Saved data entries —

* * * *

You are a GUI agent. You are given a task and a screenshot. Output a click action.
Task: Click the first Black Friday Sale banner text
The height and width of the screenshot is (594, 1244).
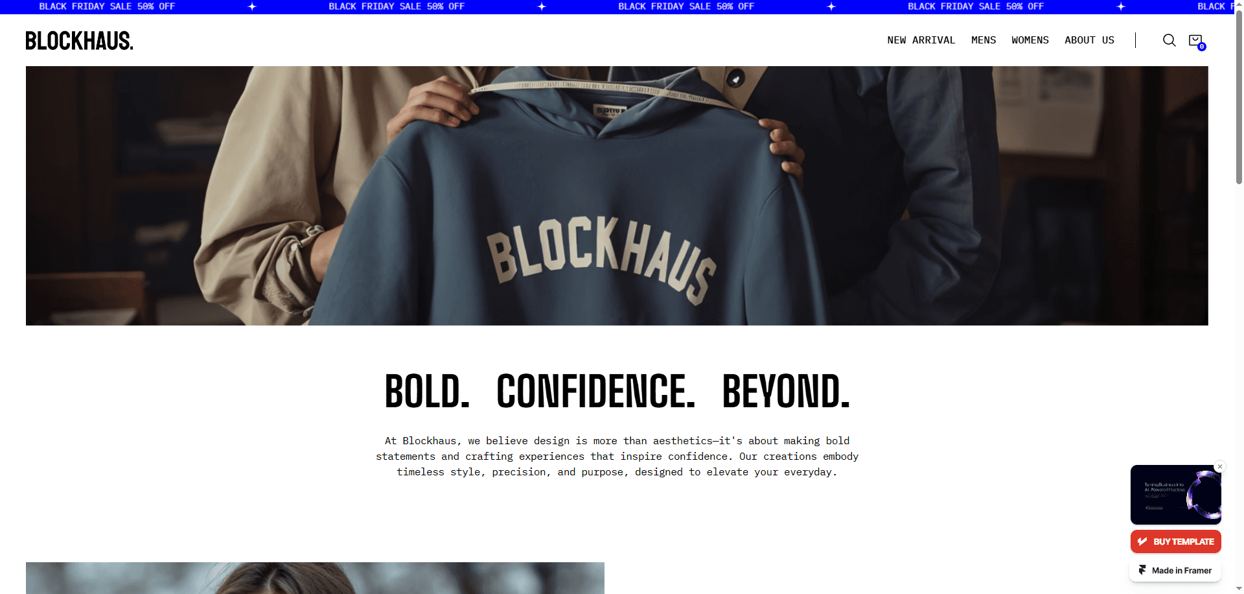tap(107, 6)
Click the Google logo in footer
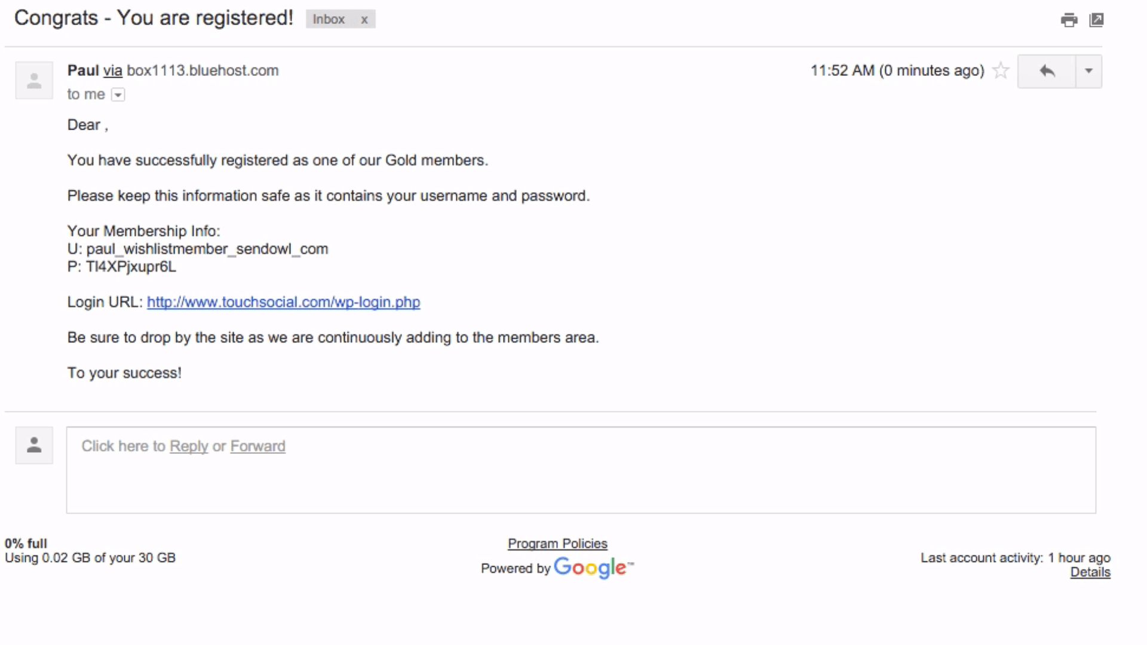Viewport: 1147px width, 645px height. (591, 567)
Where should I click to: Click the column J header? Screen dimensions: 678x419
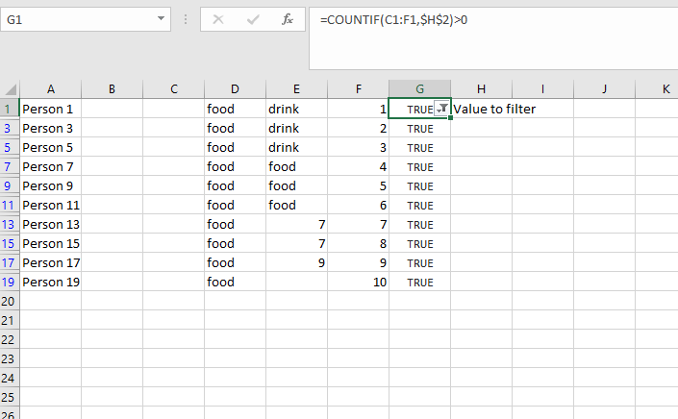point(605,89)
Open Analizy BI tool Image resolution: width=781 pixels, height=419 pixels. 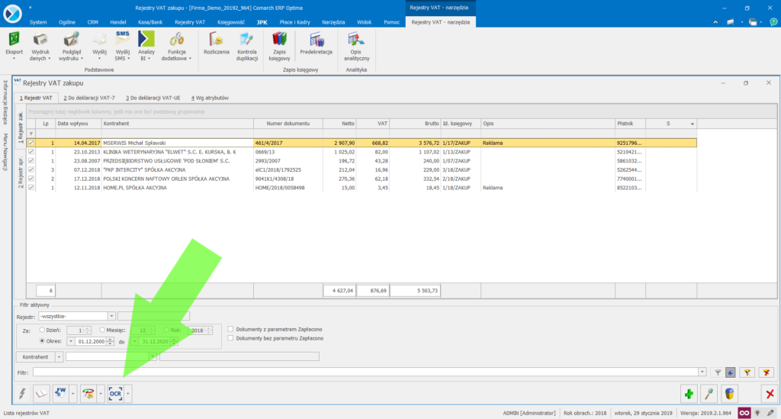click(146, 40)
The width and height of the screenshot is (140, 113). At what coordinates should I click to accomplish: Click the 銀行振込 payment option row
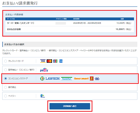tap(70, 87)
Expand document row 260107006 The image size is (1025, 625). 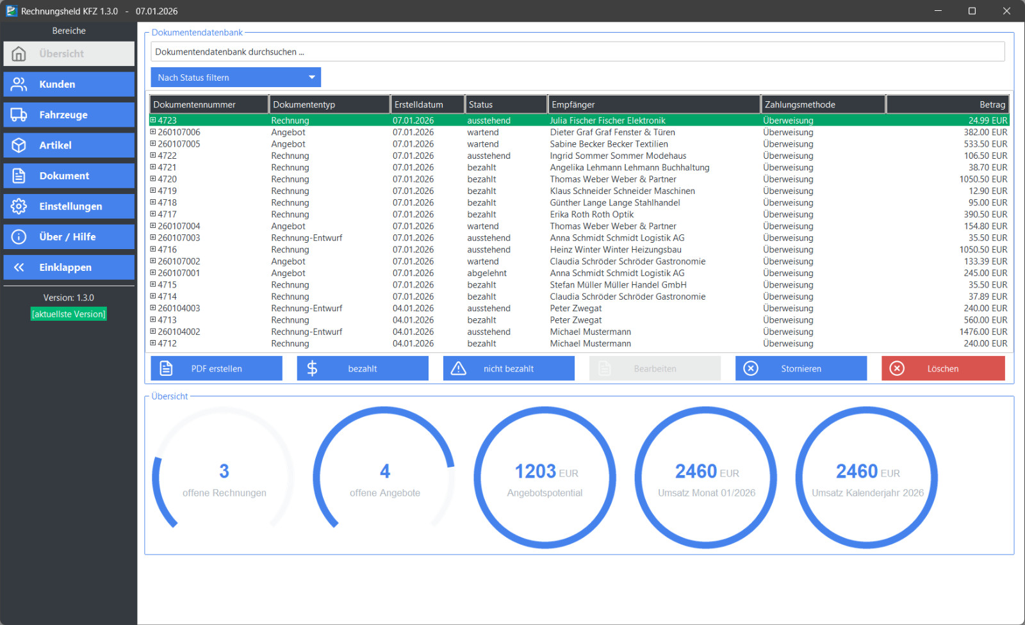pos(153,132)
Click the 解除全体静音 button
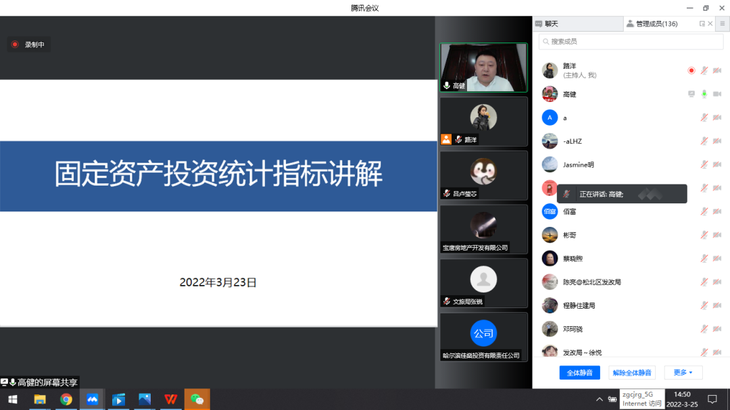 (x=632, y=372)
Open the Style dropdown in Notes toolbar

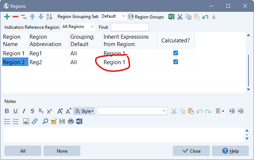84,111
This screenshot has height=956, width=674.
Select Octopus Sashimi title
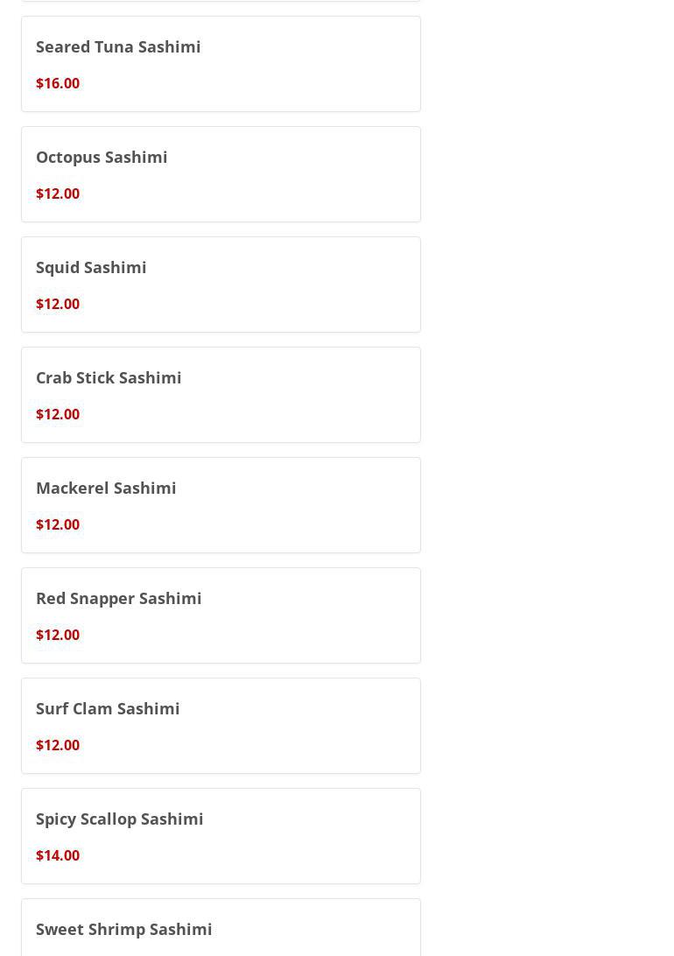(x=102, y=157)
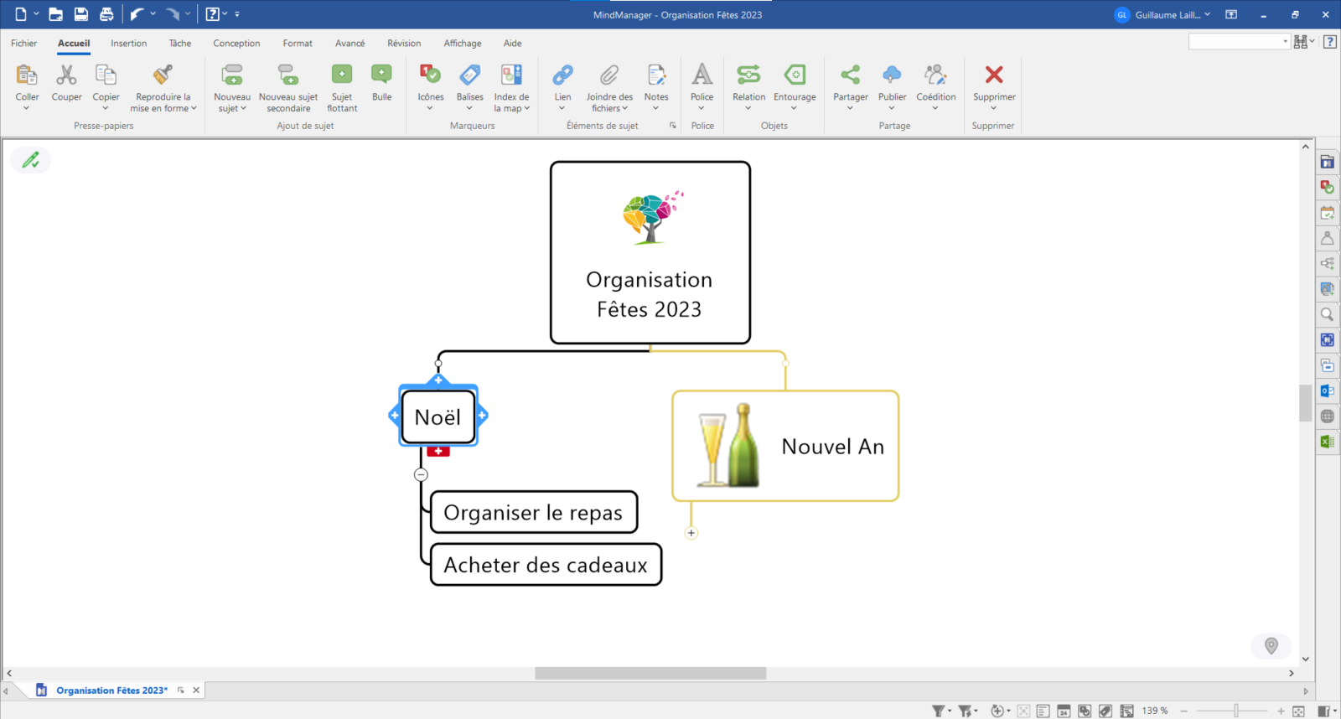
Task: Switch to the Insertion ribbon tab
Action: click(x=128, y=44)
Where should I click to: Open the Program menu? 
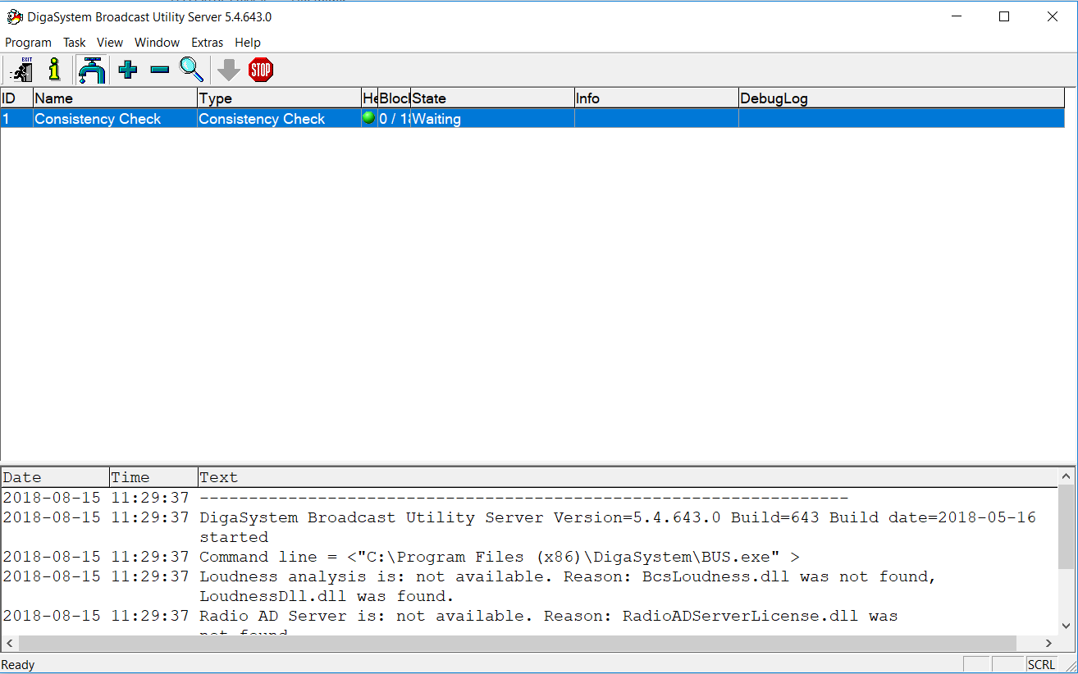(x=28, y=43)
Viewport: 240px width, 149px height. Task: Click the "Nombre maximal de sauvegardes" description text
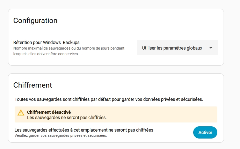pos(68,48)
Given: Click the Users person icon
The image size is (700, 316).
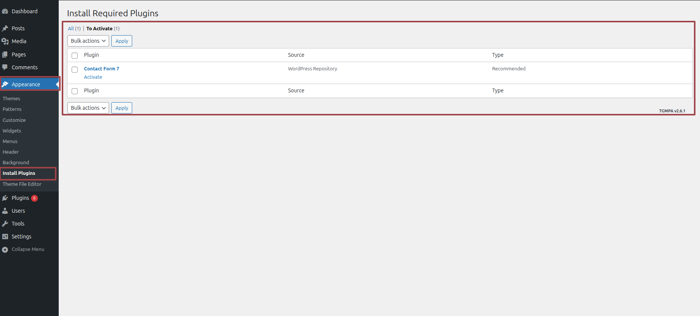Looking at the screenshot, I should [5, 211].
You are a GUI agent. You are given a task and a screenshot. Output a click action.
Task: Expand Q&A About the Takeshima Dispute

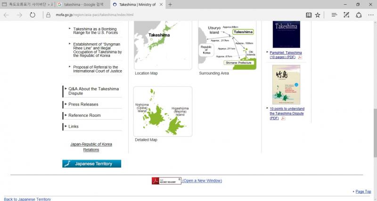[x=93, y=91]
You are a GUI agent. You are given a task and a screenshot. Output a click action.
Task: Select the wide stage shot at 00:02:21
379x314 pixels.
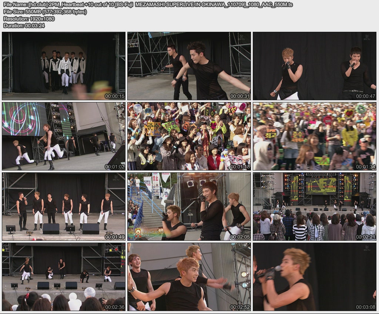coord(315,206)
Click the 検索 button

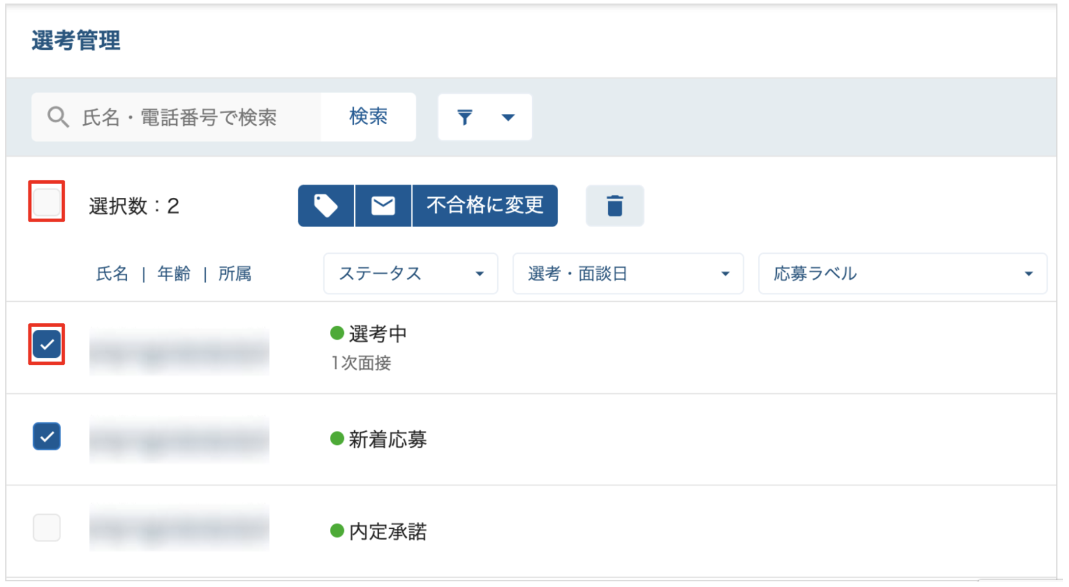[368, 117]
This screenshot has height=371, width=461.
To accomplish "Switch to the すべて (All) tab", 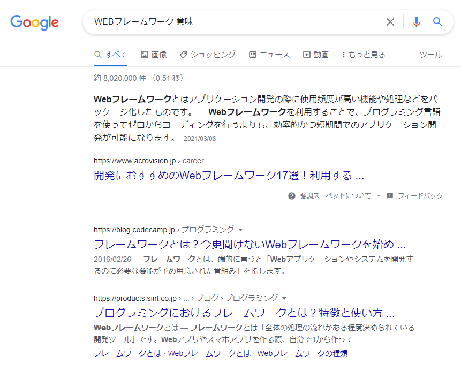I will coord(110,54).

* * * *

Activity —
Which lines in the entries above contain "This"? Pull each of them out.

Output below —
This screenshot has height=956, width=674.
This screenshot has height=371, width=461.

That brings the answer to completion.